Estas palabras son la fórmula breve de los mil y un pensamientos entre los cuales flotaba. Recobró algo de seguridad al ver caer la lluvia. Se dijo que si iba a gastar dos de las preciosas piezas de cien sueldos que le quedaban, serían felizmente empleadas en la conservación de su traje, de sus botas y de su sombrero.

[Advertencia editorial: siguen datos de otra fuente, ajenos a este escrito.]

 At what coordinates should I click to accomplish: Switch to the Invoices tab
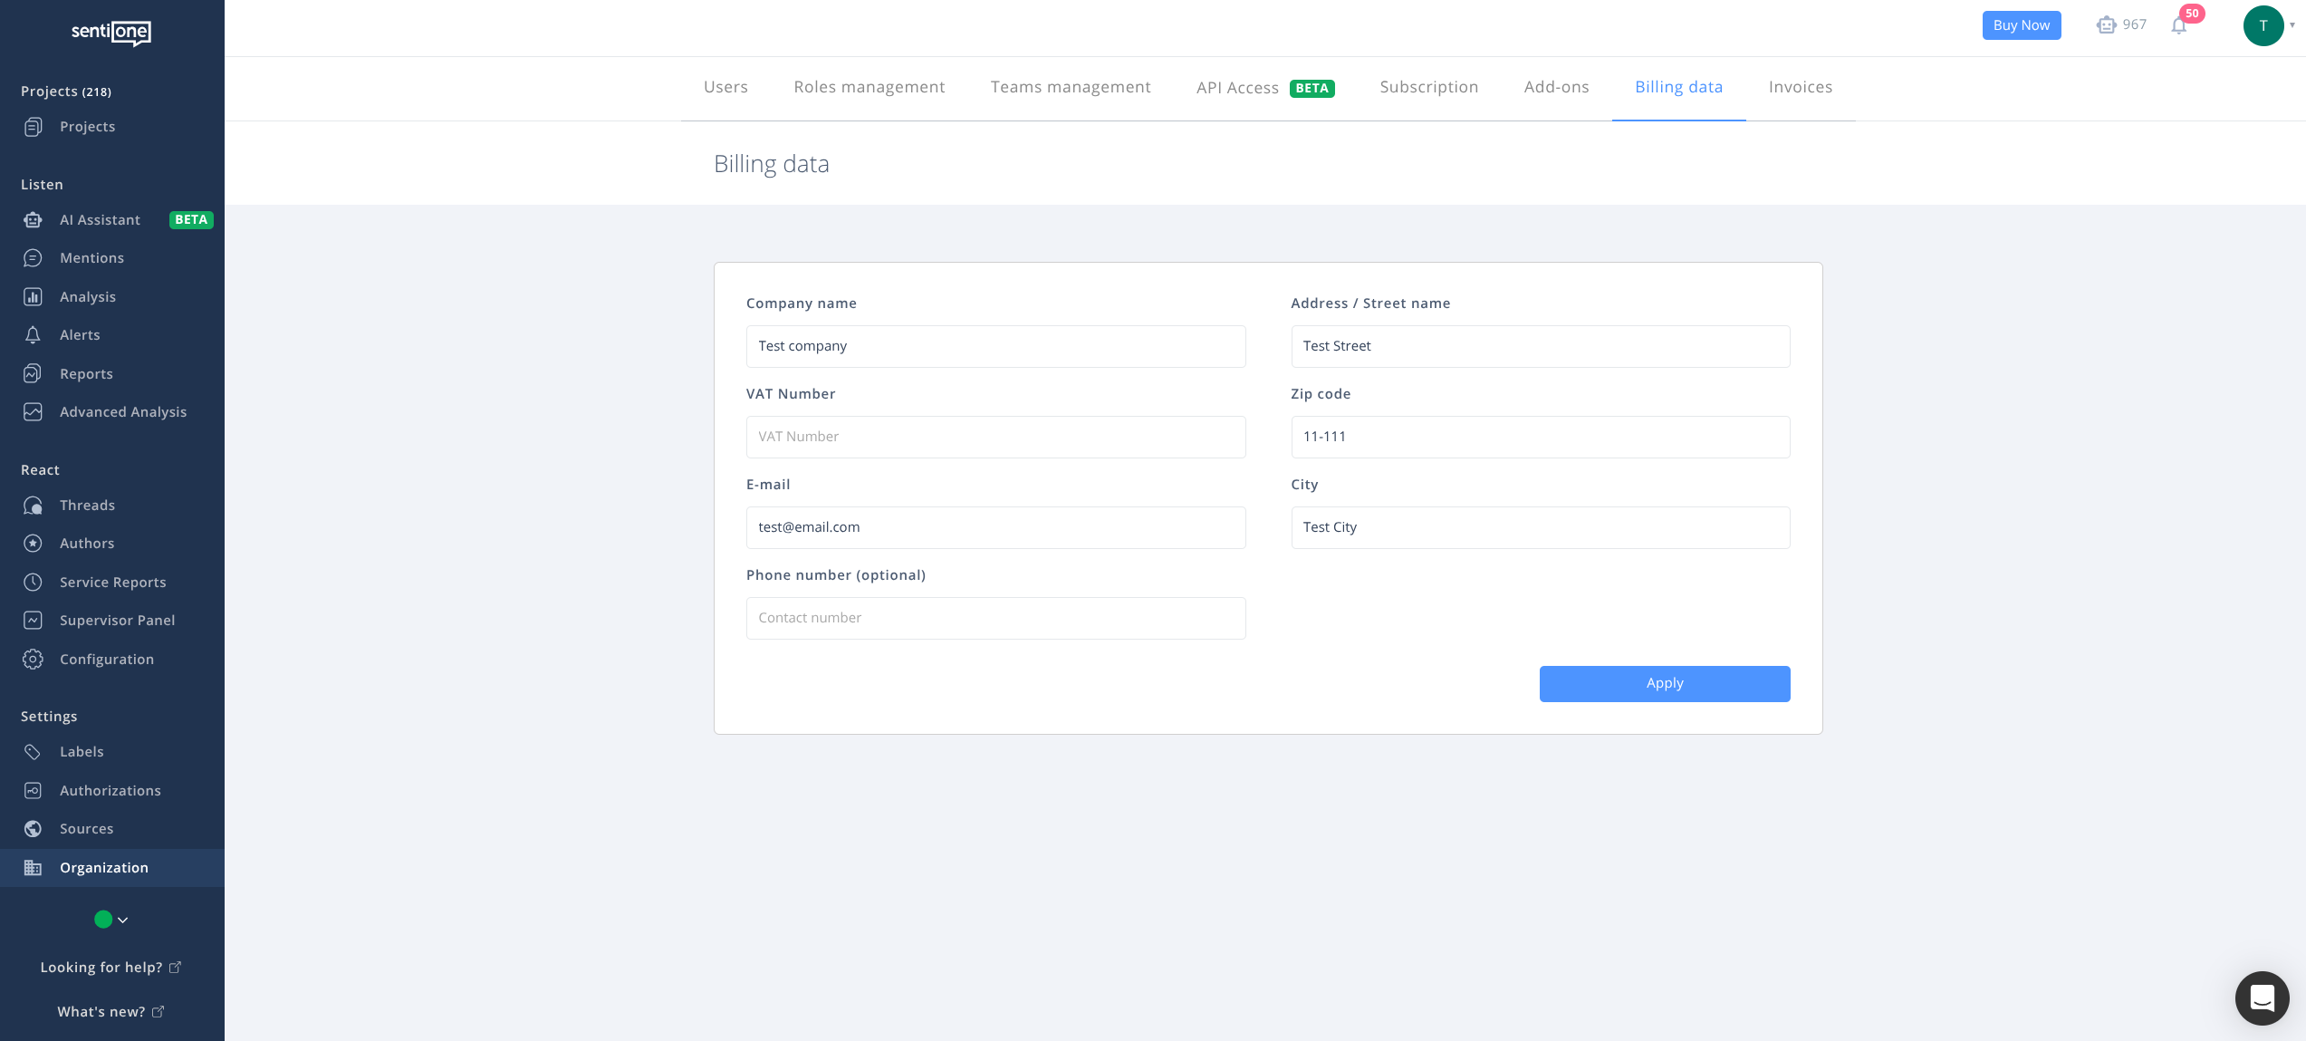tap(1800, 87)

No oyó sin un movimiento de hilaridad al cochero que gritaba: «¡La puerta, por favor!». Un portero rojo y dorado hizo chirriar sobre sus goznes la puerta del hotel, y Rastignac vio con dulce satisfacción cómo su coche pasaba bajo el porche, dando la vuelta al patio y deteniéndose bajo la marquesina de la escalinata. El cochero, de gran hopalanda verde con borde azul, fue a desplegar el estribo. Al apearse del coche Eugenio oyó unas risas ahogadas que provenían del peristilo. Tres o cuatro criados habían bromeado ya acerca de aquel carruaje de novia vulgar. Su risa iluminó al estudiante en el momento en que comparó este coche con uno de los coupés más elegantes de París, tirado por dos briosos caballos que mordían el freno y que un cochero elegantemente vestido retenía por la brida como si hubieran querido escapar. En el barrio de San Germán, aguardaba el lujo de un gran señor, un carruaje de más de treinta mil francos.